▸ Questions to answer
a) List every capitalized abbreviation used in the passage on neurite density in multiple sclerosis.
b) From the passage on neurite density in multiple sclerosis, extract everything from "Neuronal degeneration is" down to "indirectly indicate neurodegeneration.", word for word.
c) Extend the passage on neurite density in multiple sclerosis, starting after its final sentence.

▸ Supplied text
-------

This measure, especially in the spinal cord, correlates with physical disability, its researchers report.

Their study, “Reduced neurite density in the brain and cervical spinal cord in relapsing-remitting multiple sclerosis: A NODDI study,” was published in the Multiple Sclerosis Journal.

Neuronal degeneration is a significant component of disease progression in MS. However, exactly how specific alterations in nerve cells of the brain and spinal cord relate to physical and cognitive disability is not clear.

Quantitative magnetic resonance imaging (MRI) studies of the central nervous system in MS patients could help in understanding this relationship, but the time required to build the series of scans that might relate neurodegeneration to disability weighs against this approach.

Neurite orientation dispersion and density imaging (NODDI) is a MRI technique that allows scientists to evaluate, specifically and accurately, the structure of brain tissue. It provides values that relate to neurite density and orientation, which indirectly indicate neurodegeneration.

Researchers at University College London assessed how changes in neurite density and orientation, as determined by NODDI, related to physical and cognitive disability in RRMS patients.

-------

▸ Data section
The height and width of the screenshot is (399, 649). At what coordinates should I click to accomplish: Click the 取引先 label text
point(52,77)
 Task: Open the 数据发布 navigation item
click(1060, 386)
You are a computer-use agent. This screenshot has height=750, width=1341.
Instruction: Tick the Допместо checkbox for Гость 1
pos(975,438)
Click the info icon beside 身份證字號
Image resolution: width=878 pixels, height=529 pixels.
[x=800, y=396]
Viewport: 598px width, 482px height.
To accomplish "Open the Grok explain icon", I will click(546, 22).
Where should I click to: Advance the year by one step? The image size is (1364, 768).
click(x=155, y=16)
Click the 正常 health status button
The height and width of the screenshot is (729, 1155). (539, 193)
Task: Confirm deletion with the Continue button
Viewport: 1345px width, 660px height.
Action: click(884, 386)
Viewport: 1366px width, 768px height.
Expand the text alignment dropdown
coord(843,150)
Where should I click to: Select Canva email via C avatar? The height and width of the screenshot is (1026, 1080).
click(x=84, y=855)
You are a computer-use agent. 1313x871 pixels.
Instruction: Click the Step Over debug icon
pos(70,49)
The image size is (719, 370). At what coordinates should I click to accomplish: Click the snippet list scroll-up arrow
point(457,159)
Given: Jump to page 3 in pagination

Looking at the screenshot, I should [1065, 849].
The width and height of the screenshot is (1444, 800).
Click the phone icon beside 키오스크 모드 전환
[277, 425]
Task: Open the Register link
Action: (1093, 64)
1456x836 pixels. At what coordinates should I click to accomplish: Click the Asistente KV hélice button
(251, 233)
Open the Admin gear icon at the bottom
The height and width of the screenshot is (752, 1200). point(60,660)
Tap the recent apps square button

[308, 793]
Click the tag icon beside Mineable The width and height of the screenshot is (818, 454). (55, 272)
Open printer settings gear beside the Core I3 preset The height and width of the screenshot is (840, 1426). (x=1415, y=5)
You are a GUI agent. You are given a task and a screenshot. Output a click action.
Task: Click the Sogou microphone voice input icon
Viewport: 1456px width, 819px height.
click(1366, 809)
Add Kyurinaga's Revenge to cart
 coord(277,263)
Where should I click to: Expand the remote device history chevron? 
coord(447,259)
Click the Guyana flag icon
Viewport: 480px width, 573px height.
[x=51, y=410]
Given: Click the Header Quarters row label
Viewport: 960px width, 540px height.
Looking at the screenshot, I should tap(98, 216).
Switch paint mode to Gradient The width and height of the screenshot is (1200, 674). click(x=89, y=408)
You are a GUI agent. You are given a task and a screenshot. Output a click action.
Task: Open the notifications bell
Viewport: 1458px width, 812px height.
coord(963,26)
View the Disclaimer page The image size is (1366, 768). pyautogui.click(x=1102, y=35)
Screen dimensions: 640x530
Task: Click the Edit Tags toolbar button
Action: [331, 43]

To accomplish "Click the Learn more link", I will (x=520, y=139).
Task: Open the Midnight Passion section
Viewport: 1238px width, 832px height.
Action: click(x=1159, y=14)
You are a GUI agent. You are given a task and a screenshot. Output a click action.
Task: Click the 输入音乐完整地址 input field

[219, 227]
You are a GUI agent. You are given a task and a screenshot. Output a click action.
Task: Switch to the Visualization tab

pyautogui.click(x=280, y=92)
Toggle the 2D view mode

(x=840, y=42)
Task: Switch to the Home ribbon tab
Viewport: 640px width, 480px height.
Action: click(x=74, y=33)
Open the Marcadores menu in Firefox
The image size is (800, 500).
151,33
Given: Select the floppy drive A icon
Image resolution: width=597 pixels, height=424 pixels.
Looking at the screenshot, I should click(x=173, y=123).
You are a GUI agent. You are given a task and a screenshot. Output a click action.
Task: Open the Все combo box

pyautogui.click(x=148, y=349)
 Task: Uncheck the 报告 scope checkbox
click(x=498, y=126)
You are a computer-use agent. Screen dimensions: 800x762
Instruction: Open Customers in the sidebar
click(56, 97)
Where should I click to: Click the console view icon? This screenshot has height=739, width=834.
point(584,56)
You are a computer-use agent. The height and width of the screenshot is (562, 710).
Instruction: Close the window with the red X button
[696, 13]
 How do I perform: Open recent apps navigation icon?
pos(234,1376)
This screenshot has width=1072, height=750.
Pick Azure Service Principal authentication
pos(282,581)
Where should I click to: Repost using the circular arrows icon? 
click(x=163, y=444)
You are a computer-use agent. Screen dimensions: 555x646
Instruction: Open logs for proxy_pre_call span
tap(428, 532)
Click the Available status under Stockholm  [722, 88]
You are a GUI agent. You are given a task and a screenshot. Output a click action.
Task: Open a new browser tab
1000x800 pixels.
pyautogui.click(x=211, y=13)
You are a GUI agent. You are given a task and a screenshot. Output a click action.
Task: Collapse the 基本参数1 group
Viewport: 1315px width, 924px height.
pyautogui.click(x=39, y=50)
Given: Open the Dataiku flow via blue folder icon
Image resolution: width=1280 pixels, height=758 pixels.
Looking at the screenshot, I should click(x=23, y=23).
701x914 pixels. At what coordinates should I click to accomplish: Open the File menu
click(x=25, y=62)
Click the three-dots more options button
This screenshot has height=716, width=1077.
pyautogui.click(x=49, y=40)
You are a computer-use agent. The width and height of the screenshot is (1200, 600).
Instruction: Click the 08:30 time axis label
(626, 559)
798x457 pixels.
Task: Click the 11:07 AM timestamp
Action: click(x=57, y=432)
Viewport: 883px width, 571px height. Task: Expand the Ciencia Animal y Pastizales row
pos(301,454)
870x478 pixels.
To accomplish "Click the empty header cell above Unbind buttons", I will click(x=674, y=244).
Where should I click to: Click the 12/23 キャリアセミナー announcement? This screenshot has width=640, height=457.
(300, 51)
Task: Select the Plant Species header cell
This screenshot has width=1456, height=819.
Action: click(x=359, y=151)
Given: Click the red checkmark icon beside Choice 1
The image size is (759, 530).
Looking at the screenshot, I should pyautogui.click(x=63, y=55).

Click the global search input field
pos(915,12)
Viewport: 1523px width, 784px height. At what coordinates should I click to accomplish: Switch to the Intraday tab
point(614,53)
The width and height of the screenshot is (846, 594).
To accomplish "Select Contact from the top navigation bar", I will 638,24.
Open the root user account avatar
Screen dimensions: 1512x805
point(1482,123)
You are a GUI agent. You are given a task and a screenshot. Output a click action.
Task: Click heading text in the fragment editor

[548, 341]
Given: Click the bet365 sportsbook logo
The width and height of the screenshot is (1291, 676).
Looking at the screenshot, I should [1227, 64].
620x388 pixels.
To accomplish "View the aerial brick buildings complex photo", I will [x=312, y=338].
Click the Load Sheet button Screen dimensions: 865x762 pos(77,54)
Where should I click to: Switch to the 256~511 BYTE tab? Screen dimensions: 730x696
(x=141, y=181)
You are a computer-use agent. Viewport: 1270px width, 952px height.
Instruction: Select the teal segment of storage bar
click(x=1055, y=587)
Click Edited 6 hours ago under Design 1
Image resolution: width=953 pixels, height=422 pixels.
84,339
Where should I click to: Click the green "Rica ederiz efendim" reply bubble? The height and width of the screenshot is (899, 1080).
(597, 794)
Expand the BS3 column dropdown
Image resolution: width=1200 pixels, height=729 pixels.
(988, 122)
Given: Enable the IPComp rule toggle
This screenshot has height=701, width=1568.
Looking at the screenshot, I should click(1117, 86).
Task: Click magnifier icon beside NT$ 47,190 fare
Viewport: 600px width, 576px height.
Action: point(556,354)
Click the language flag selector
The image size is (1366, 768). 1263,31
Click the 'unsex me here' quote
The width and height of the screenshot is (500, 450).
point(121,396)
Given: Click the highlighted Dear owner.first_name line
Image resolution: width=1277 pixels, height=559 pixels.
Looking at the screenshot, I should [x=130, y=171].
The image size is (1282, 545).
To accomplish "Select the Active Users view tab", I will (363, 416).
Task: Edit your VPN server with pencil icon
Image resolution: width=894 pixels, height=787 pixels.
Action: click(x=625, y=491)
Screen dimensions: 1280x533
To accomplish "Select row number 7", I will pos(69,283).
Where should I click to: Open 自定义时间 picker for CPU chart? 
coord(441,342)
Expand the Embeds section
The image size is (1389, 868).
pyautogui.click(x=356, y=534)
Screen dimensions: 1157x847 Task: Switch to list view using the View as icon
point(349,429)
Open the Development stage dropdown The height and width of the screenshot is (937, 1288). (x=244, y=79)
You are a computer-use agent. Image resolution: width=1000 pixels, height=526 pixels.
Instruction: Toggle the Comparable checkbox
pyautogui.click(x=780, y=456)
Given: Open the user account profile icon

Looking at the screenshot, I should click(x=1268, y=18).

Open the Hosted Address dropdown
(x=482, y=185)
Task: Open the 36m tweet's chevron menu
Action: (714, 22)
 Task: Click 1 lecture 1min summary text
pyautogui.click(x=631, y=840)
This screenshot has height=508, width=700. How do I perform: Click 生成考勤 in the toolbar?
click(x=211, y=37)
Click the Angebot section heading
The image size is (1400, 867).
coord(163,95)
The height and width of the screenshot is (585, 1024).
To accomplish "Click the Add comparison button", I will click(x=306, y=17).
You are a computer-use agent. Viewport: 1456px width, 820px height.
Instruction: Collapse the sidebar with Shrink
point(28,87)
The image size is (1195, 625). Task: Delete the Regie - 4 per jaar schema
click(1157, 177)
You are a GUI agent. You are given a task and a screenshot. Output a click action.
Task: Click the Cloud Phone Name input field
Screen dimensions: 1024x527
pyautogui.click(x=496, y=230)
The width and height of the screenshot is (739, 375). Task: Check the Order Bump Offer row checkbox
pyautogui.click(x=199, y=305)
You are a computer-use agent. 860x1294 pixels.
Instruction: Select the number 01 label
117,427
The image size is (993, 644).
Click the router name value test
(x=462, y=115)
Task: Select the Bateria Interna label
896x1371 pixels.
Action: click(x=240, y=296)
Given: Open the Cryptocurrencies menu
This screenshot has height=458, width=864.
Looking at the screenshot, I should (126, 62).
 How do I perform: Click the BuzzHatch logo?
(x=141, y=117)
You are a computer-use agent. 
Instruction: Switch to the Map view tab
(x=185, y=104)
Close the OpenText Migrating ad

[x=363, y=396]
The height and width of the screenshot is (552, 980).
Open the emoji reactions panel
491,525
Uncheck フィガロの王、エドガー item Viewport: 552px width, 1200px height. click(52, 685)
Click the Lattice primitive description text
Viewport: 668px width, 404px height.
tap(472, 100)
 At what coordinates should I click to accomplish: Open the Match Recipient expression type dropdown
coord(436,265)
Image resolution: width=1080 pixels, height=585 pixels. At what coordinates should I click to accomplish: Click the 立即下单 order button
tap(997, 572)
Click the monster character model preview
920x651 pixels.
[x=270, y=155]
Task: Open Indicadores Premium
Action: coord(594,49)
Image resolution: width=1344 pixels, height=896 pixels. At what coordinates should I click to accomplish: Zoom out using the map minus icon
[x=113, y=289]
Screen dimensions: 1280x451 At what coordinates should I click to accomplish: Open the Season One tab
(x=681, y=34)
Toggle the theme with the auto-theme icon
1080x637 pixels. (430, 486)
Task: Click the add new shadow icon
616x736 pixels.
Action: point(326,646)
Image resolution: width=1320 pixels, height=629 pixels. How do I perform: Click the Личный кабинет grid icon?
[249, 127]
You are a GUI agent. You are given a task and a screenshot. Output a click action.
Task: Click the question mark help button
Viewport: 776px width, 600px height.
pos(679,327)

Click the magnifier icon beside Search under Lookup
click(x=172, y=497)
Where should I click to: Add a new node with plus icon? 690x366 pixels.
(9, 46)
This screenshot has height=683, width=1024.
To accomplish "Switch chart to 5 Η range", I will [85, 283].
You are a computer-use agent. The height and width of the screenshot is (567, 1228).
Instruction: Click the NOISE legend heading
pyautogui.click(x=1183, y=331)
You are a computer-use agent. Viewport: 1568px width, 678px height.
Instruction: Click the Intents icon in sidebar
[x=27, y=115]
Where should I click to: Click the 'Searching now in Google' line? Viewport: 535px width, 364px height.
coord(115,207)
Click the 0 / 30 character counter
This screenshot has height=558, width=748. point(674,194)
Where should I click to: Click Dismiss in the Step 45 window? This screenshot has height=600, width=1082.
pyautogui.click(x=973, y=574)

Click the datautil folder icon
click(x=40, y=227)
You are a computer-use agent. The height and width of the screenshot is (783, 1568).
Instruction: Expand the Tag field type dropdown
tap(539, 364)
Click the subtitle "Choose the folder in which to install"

-------

▸ Responses to the exercise
a) MS, MRI, NODDI, RRMS

b)
Neuronal degeneration is a significant component of disease progression in MS. However, exactly how specific alterations in nerve cells of the brain and spinal cord relate to physical and cognitive disability is not clear.

Quantitative magnetic resonance imaging (MRI) studies of the central nervous system in MS patients could help in understanding this relationship, but the time required to build the series of scans that might relate neurodegeneration to disability weighs against this approach.

Neurite orientation dispersion and density imaging (NODDI) is a MRI technique that allows scientists to evaluate, specifically and accurately, the structure of brain tissue. It provides values that relate to neurite density and orientation, which indirectly indicate neurodegeneration.

c)
Using it, they assessed the brain and cervical spinal cord — the spine’s top portion, corresponding to neck vertebrae — of 28 RRMS patients, between 18 and 65, and compared the results to those of 20 healthy controls of similar age and gender.

Results showed that RRMS patients had a lower neurite density in the brain and cervical spinal cord than controls, even in regions with no apparent lesions.

Patients who had a lower neurite density in the spinal cord also had greater physical disability.

“This suggests that a reduced neurite density, which is a known component of neurodegeneration, may contribute to neurological impairment in MS,” the researchers wrote.

No significant correlation was seen between low neurite density in the brain and increased disability.

Measures of cognitive disability also did not correlate with abnormal NODDI parameters. “Further studies analyzing NODDI in specific cortical regions, and linking them with the corresponding cognitive domains are needed,” the reseatchers wrote.

These results suggest that “neurite integrity loss, which is a crucial element of neurodegeneration, occurs in both the brain and spinal cord in MS, but mainly when affecting the cervical cord, it may contribute to physical disability,” the team concluded.

NODDI protocols are currently not available in clinical practice. But the researchers suggested that clinical trials could use spinal cord NODDI results as a marker of disability when assessing the efficacy of neuroprotective treatments.